**Material shown:**
::::::
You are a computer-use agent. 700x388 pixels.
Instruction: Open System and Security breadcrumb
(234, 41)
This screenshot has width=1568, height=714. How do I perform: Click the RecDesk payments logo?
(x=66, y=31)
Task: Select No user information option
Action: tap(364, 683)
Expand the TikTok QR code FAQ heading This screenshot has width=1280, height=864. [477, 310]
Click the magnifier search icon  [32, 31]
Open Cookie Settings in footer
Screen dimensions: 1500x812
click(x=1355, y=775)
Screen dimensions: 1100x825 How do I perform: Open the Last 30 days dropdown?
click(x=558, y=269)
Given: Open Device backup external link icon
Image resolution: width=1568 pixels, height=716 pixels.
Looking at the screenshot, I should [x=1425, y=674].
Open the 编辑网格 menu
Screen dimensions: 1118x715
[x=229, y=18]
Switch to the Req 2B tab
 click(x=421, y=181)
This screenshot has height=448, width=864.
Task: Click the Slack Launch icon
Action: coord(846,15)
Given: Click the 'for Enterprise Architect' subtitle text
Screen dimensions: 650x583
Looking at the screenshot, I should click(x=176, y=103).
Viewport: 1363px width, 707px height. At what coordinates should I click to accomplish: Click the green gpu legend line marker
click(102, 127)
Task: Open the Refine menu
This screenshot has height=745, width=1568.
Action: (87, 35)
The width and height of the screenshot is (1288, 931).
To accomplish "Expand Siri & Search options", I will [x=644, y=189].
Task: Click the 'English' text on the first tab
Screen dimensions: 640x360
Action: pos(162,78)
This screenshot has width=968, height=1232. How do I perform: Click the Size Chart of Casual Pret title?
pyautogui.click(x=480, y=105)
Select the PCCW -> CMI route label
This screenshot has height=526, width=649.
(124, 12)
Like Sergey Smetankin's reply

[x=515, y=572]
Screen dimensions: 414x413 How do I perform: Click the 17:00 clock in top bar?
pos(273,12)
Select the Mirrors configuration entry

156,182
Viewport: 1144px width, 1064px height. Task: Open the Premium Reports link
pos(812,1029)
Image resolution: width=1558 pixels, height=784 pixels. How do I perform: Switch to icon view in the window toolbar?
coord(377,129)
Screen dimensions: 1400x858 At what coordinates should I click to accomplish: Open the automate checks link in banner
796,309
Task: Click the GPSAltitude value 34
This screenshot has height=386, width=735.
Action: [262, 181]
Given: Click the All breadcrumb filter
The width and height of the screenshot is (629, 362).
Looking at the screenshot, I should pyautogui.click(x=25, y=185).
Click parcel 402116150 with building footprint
::::::
**Task requirements:**
Only one stretch of the entries above is wanted: the lines from the one containing "Click the magnifier" through the one containing "Given: Open Device backup external link icon". Please reproduce it exactly.

**Output for this task:**
Click the magnifier search icon  [32, 31]
Open Cookie Settings in footer
Screen dimensions: 1500x812
click(x=1355, y=775)
Screen dimensions: 1100x825 How do I perform: Open the Last 30 days dropdown?
click(x=558, y=269)
Given: Open Device backup external link icon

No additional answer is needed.